The tangent line/carom billiards angle also called "the natural angle" is one half of the two most vital position concepts in pool and billiards, which is why the attached article is called "The Two Most Important Position Tools".
Let's go a step further next. You need to intentionally carom into the 13-ball in the given carom billiards diagram following impact between the cue ball and the 12-ball. What to do?
Add The Simplest Possible Line Of Aim For Carom Billiards
The line formed by the cue ball's path and the 12-ball's aim path miss hitting the 13-ball on what side? Closer to you or away from you? The answer, of course, is you'd like to bring the cue ball's plotted path closer to you, the pool shooter. When choosing between draw spin and follow, which one is designed to push the cue ball further away and which one to bring the cue ball back to the shooter when taken on a shot straight ahead?
Of course, draw spin brings a cue ball backwards following impact, but it also brings the ball back to you somewhat when shot on an angled path, as with the 12-ball in the linked article (which is not a straight ahead shot).
Therefore, a bit of draw stroked for the 12-ball, still stroking at the same spot on the 12-ball to drive it to the side pocket as when you'd have otherwise stroked a stun shot (stop shot), will bring the cue ball back a bit from the illustrated carom billiards path to score on the 13-ball!
Now let's add targeting knowledge to our given sighting aids to calculate more accurately. We can learn with a few minutes' practice (admittedly for some, a few hours' practice) how to see the tangent line/path for any given shot before the ball is attempted for the pocket. So, how much draw spin will you need to come back and alter the cue ball path to strike the 13-ball?
Visualize the line the cue ball would take off the 12-ball with your maximum force draw stroke. Recall from your studies elsewhere at this pool and billiards GuideSite how you can achieve excellent draw spin but aiming low but softly on many shots for maximum ease and comfort--as well as stroke accuracy.
Let's say the difference in path between a max draw stroke on the 12-ball and a stun or stop action at an angle on the 12-ball (the carom billiards path now shown) has the 13-ball sitting on a line about a quarter of the distance between the two lines -- then hit the cue ball with one-quarter of your maximum draw stroke and you'll carom right into the 13-ball. Make sense?

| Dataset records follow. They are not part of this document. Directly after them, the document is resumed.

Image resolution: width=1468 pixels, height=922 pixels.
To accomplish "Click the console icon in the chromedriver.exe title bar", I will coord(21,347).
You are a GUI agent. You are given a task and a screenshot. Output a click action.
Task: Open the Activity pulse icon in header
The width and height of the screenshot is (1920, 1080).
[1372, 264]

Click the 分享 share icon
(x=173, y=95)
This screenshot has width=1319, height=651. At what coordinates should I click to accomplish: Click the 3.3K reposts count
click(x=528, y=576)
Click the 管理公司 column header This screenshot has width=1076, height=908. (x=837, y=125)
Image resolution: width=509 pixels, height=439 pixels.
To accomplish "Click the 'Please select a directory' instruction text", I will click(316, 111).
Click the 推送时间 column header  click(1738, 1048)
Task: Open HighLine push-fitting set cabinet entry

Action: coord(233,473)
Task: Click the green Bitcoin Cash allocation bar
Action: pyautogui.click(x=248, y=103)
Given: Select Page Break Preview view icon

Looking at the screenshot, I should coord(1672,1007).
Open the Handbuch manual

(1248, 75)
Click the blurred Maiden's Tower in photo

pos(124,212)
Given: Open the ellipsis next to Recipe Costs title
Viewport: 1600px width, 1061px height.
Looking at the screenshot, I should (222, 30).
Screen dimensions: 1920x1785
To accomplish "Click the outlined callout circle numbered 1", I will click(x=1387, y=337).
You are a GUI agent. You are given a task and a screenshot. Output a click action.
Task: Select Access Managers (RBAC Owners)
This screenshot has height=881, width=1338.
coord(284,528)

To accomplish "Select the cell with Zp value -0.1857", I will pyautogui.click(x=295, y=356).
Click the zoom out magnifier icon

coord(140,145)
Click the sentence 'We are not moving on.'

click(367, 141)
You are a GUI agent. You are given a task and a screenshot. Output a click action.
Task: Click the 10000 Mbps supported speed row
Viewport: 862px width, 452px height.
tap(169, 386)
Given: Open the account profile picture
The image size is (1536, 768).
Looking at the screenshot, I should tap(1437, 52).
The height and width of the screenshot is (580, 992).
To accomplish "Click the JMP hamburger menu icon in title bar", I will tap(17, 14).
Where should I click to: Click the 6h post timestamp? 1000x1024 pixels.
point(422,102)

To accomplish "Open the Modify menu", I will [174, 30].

Five minutes' practice with the three balls in the starting positions as illustrated and you'll know exactly based on your stroke and temperament how to carom a great many balls with draw. Of course, you can add to the moves I've shown you with a dash of english also, but stick with draw and topspin (and different balls speeds) only for now. Have fun--and start scoring those 9-Ball winners soon.